(Study text begins)

Understanding Drinking Water Quality by County

Published March 10, 2026

Drinking water quality varies dramatically across the United States. While most Americans assume their tap water is safe, EPA compliance data tells a more nuanced story. We analyzed water quality data for 3,067 US counties using the EPA Safe Drinking Water Information System (SDWIS) to understand where water quality is best, where it falls short, and what drives the differences.

The national average water quality score is 50 out of 100. Of all counties with data, 0 earn an A grade (score 90+), 860 earn a B, 369 earn a C, 614 earn a D, and 1,224 receive a failing grade. The distribution reveals that water quality is far from uniform — geography, infrastructure age, and regulatory enforcement all play roles.

What "Water Quality" Actually Measures

When we talk about water quality by county, we are measuring regulatory compliance — specifically, whether public water systems in a county meet the standards set by the Safe Drinking Water Act (SDWA). The EPA tracks two main categories of violations:

  • Health-based violations: These occur when water exceeds Maximum Contaminant Levels (MCLs) for substances like lead, arsenic, nitrates, or disinfection byproducts. These are the most serious violations and carry the most weight in our scoring.
  • Monitoring and reporting violations: These occur when water systems fail to test their water on schedule or fail to report results. While not a direct health risk, they indicate gaps in oversight.
  • Treatment technique violations: These occur when systems fail to follow required treatment procedures, even if the water itself tests clean.

The Best States for Drinking Water Quality

At the state level, clear geographic patterns emerge. The five states with the highest average county water quality scores are:

RankStateAverage ScoreCounties
1Hawaii78.64
2Iowa71.799
3North Dakota71.652
4Tennessee71.395
5District of Columbia69.31

States with newer water infrastructure, lower population density, and strong state-level environmental agencies tend to score highest. Many top-performing states have abundant natural water sources — groundwater from deep aquifers or surface water from protected watersheds — that require less treatment to meet federal standards.

(Study text ends)
(Entries shown begins)

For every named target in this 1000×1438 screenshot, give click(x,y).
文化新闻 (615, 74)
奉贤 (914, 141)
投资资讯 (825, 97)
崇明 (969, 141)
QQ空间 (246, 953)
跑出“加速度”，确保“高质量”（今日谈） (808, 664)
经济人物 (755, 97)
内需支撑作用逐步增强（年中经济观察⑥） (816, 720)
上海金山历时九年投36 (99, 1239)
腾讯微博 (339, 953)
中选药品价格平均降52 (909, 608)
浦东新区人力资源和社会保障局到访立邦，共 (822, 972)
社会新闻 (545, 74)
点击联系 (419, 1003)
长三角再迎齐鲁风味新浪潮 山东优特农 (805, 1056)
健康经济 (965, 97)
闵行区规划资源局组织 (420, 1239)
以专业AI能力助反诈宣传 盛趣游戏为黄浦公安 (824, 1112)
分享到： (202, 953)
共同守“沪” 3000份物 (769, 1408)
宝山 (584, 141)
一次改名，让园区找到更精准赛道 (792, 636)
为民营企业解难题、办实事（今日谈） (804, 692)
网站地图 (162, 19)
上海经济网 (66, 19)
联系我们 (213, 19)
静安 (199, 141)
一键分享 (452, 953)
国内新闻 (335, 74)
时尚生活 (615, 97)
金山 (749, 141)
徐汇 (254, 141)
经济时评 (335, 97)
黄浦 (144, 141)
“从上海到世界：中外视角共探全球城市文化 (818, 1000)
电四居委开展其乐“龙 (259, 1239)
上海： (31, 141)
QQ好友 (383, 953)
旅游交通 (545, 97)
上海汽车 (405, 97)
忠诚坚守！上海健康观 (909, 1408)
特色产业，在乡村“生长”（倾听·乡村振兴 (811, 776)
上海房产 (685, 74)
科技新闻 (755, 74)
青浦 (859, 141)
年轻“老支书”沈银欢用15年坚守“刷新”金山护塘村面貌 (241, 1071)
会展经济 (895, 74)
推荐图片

(Entries shown ends)

### What you need to do
According to the drinking water quality article, why do monitoring and reporting violations matter even though they are not a direct health risk?

### Solved problem
They matter because they show gaps in oversight. These violations happen when water systems do not test their water on schedule or do not report the results.